Pendleton railway station closed in 1998 after it was damaged in an arson attack. Salford Crescent railway station links the district and with the stations in Manchester at (Piccadilly, Oxford Road and Victoria).

==Parish church==
St Thomas Church, a Commissioners' Church, is the parish church. It replaced the original chapel. It was built in 1829–1831 to the design of Francis Goodwin and Richard Lane in a Perpendicular Gothic Revival style with a west tower and three galleries.

==Notable people==

The 19th century industrialist and Liberal politician Sir Elkanah Armitage lived at Hope Hall from 1853 until his death in 1876. The cartographer, printer and publisher George Bradshaw was born in 1801 and James Agate (1877–1947) the theatre critic was also born here.

Tommy White (1908–1967), an Everton and England footballer, was born in Pendleton, as was the sociologist and anti-women's ordination activist Margaret Hewitt (1928–1991). Pat Kirkwood (1921–2007), who became one a stars of musical theatre, was born in Pendleton.
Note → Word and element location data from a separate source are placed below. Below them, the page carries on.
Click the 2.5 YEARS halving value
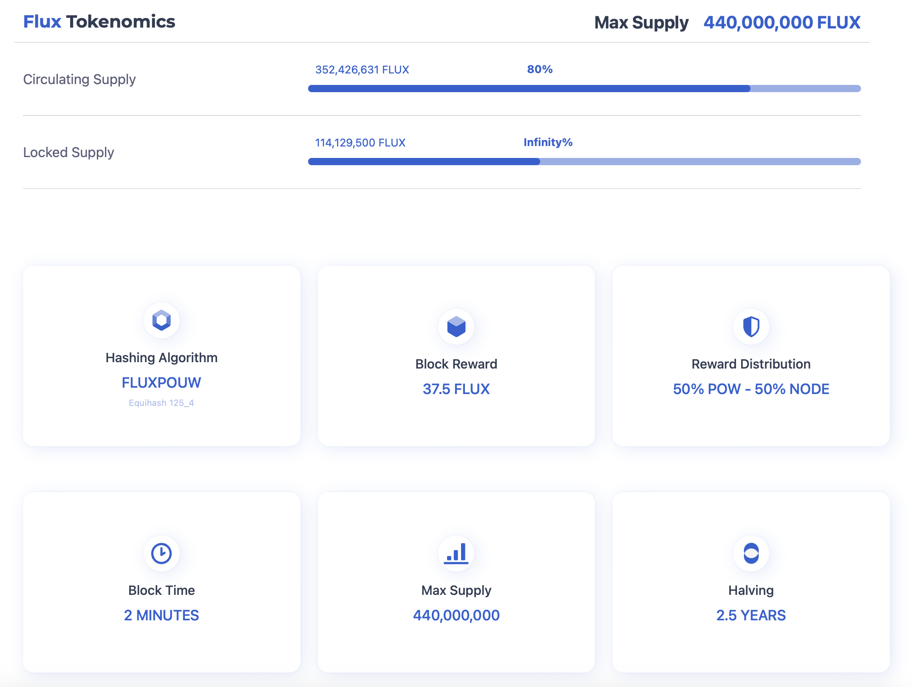The height and width of the screenshot is (687, 912). coord(751,615)
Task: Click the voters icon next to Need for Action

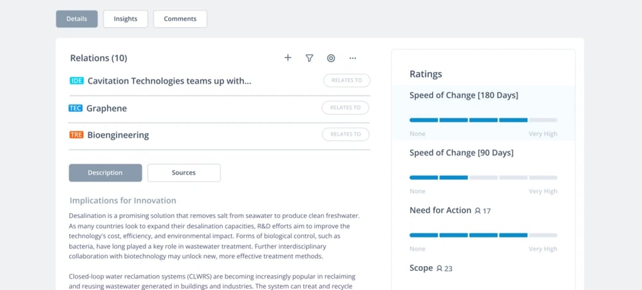Action: click(478, 211)
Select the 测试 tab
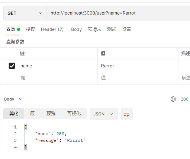The width and height of the screenshot is (190, 159). click(x=112, y=29)
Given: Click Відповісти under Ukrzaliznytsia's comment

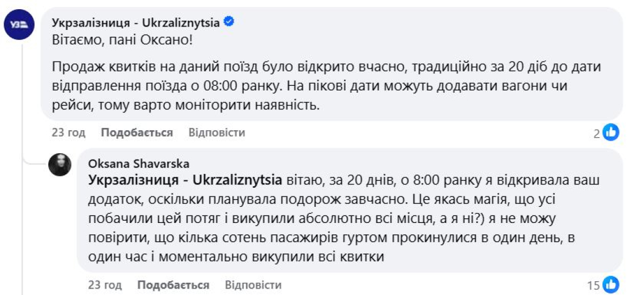Looking at the screenshot, I should (217, 133).
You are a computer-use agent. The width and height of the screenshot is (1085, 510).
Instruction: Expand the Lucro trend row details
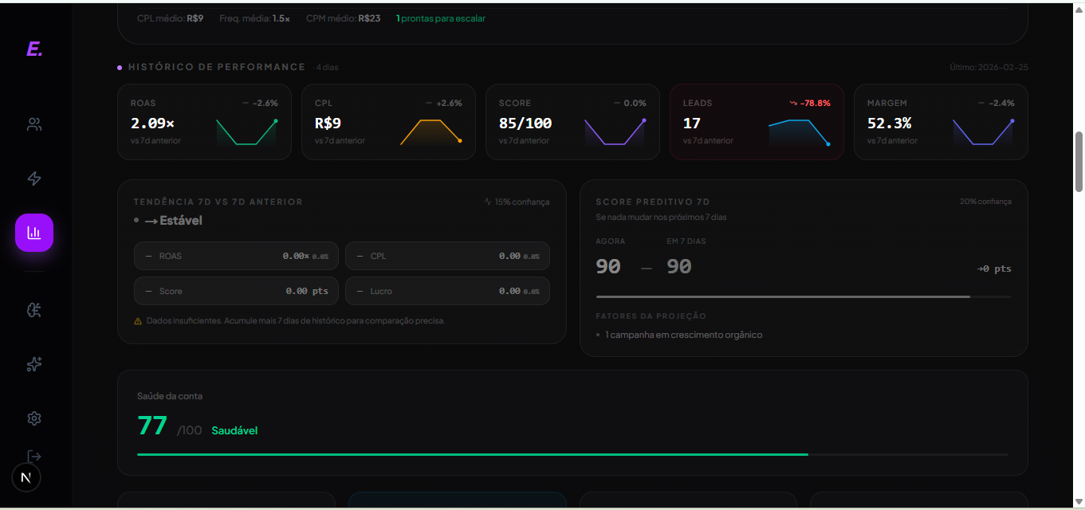(x=447, y=291)
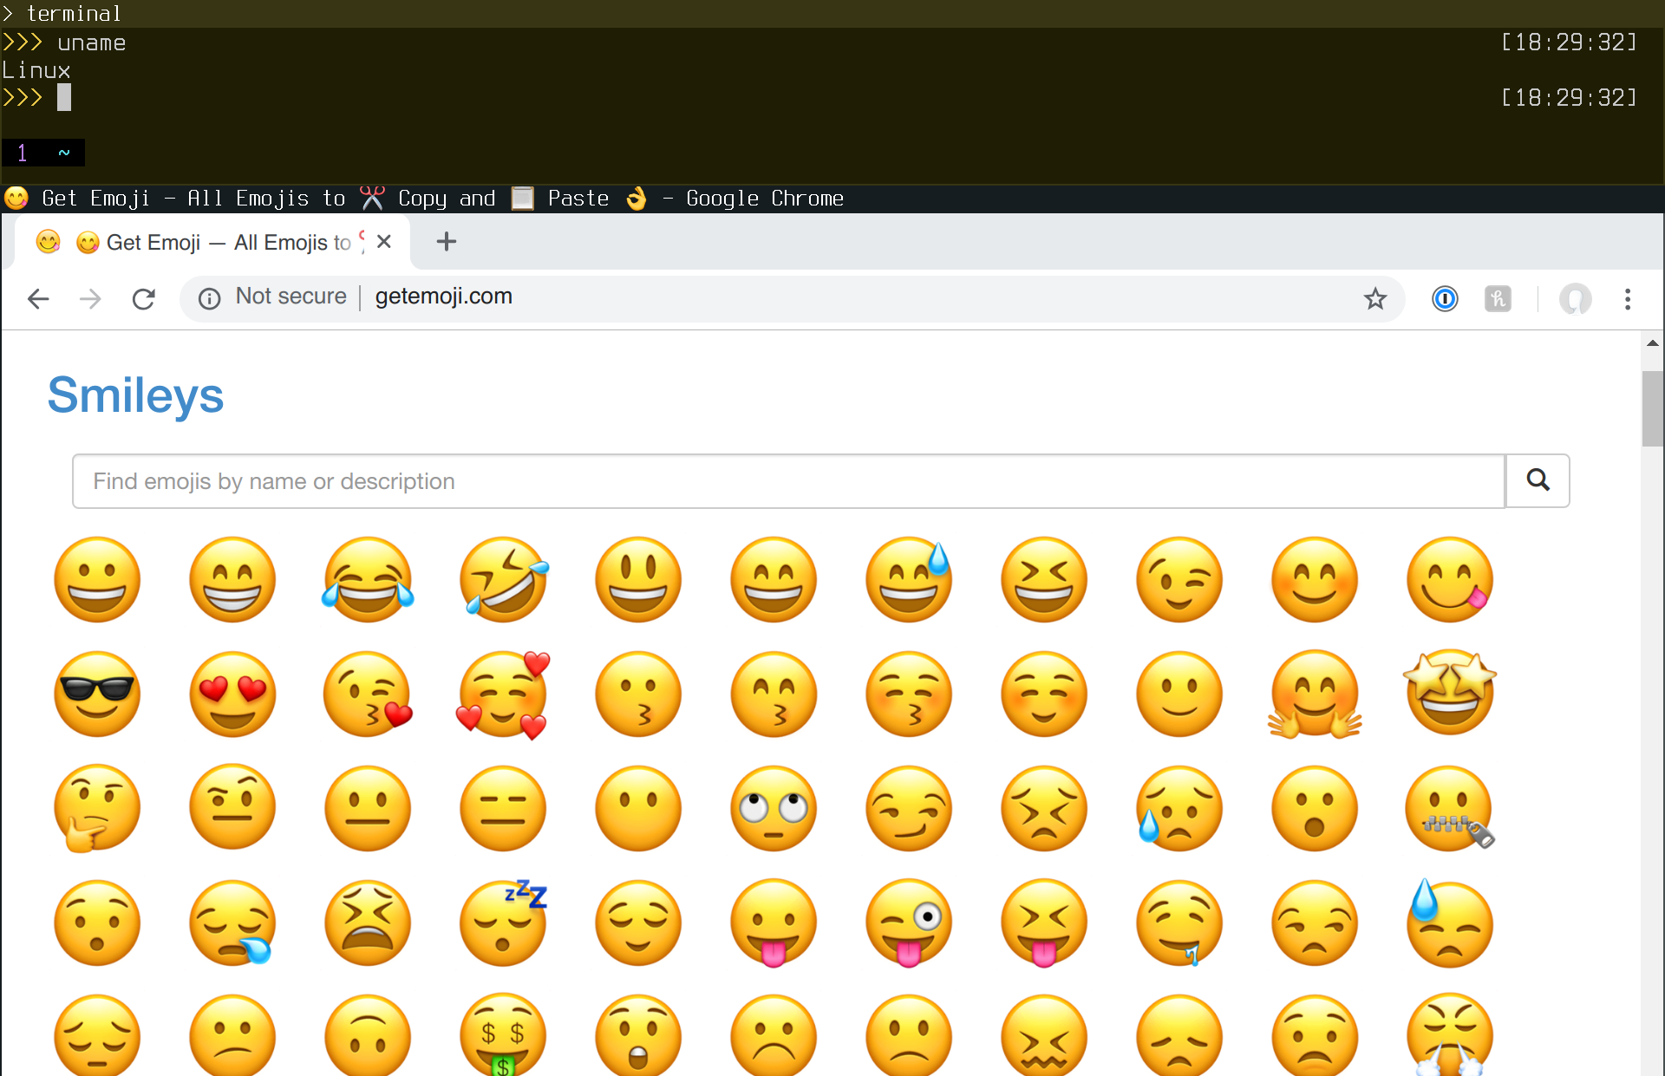1665x1076 pixels.
Task: Bookmark this page with the star icon
Action: [x=1375, y=299]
The actors Albert Finney (1936–2019), born in the Charlestown area and baptised at St George's Church, Charlestown, and Christopher Eccleston (born 1964) was brought up in Langworthy.

Peter Hook of the bands Joy Division and New Order grew up in the area. He once said "All my friends moved to Ellor Street, which was all high-rise 70's flats and a new shopping precinct all built out of concrete. It was rotten, horrible; like a concrete wasteland. And that was when it opened."